If you compare it to the above example, you’ll notice that the closure function itself is exactly the same. It’s just being passed to hqDefine instead of being called directly.

hqDefine is an intermediate step on the way to full support for AMD modules, which in HQ is implemented using RequireJS. hqDefine checks whether or not it is on a page that uses AMD modules and then behaves in one of two ways: * If the page has been migrated, meaning it uses AMD modules, hqDefine just delegates to define. * If the page has not been migrated, hqDefine acts as a thin wrapper around the Crockford module pattern. hqDefine takes a function, calls it immediately, and puts it in a namespaced global; hqImport then looks up the module in that global.

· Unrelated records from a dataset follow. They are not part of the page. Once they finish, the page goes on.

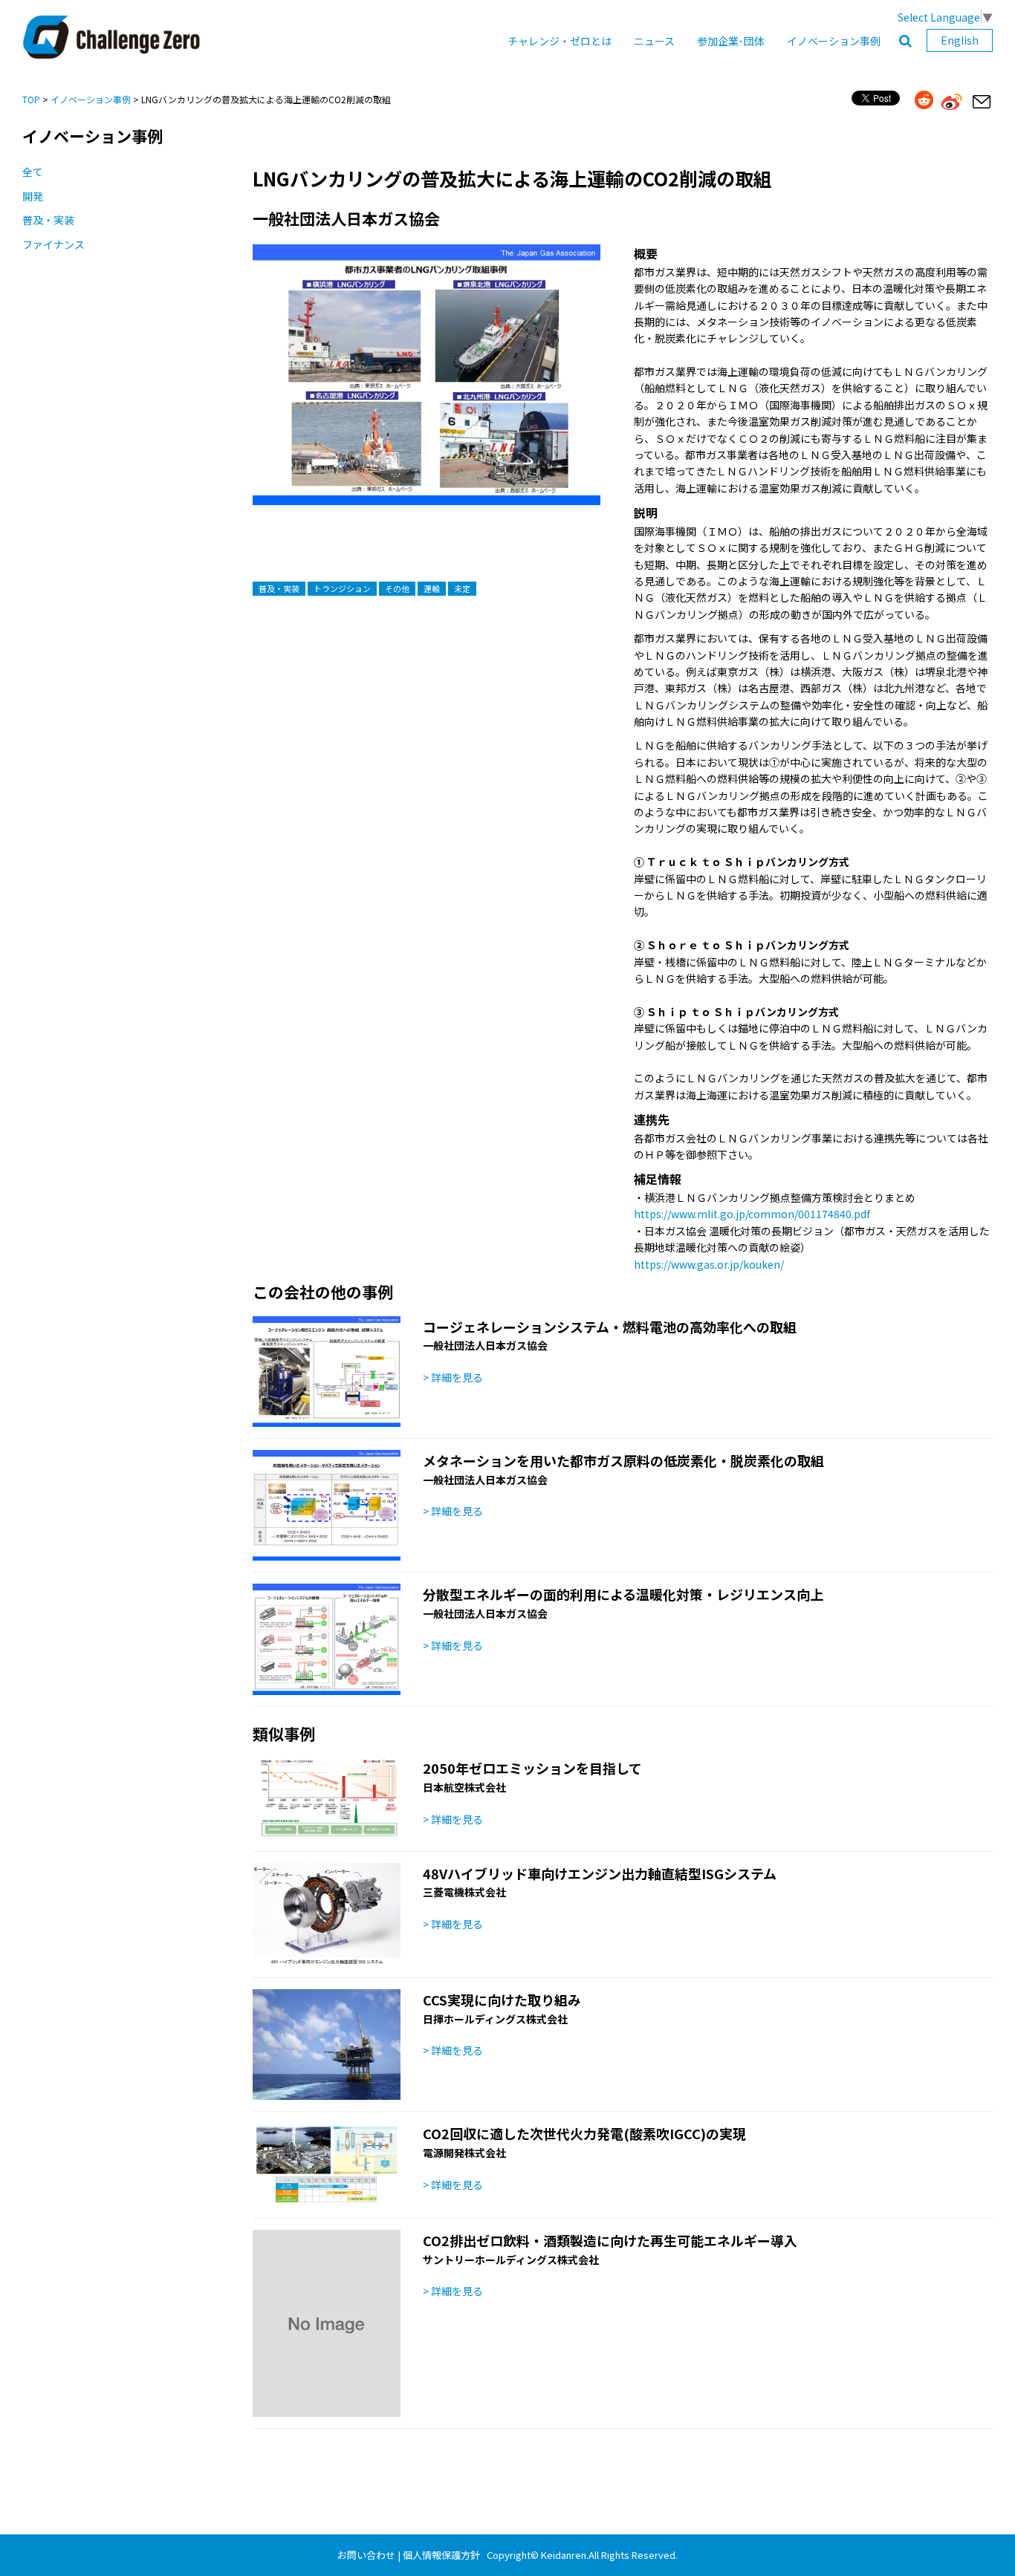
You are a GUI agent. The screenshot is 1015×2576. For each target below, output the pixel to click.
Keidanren (563, 2555)
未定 (462, 588)
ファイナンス (53, 244)
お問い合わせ (366, 2555)
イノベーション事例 (834, 40)
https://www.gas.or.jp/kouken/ (709, 1264)
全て (32, 171)
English (960, 40)
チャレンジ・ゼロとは (559, 40)
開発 (32, 196)
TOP (31, 99)
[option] (426, 389)
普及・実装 (48, 219)
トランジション (342, 588)
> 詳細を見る (453, 1377)
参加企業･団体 (731, 40)
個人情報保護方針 (441, 2555)
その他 (397, 588)
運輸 (432, 588)
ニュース (654, 40)
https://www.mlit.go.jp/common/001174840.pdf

In the first case, by handing control over to RequireJS, hqDefine/hqImport also act as a module loader. But in the second case, they work only as a module dereferencer, so in order to use a module, it still needs to be included as a <script> on your html page:

<script src="{% static 'myapp/js/myModule.js' %}"></script>

Note that in the example above, the module name matches the end of the filename, the same name used to identify the file when using the static tag, but without the js extension. This is necessary for RequireJS to work properly. For consistency, all modules, regardless of whether or not they are yet compatible with RequireJS, should be named to match their filename.

hqDefine and hqImport provide a consistent interface for both migrated and unmigrated pages, and that interface is also consistent with RequireJS, making it easy to eventually “flip the switch” and remove them altogether once all code is compatible with RequireJS.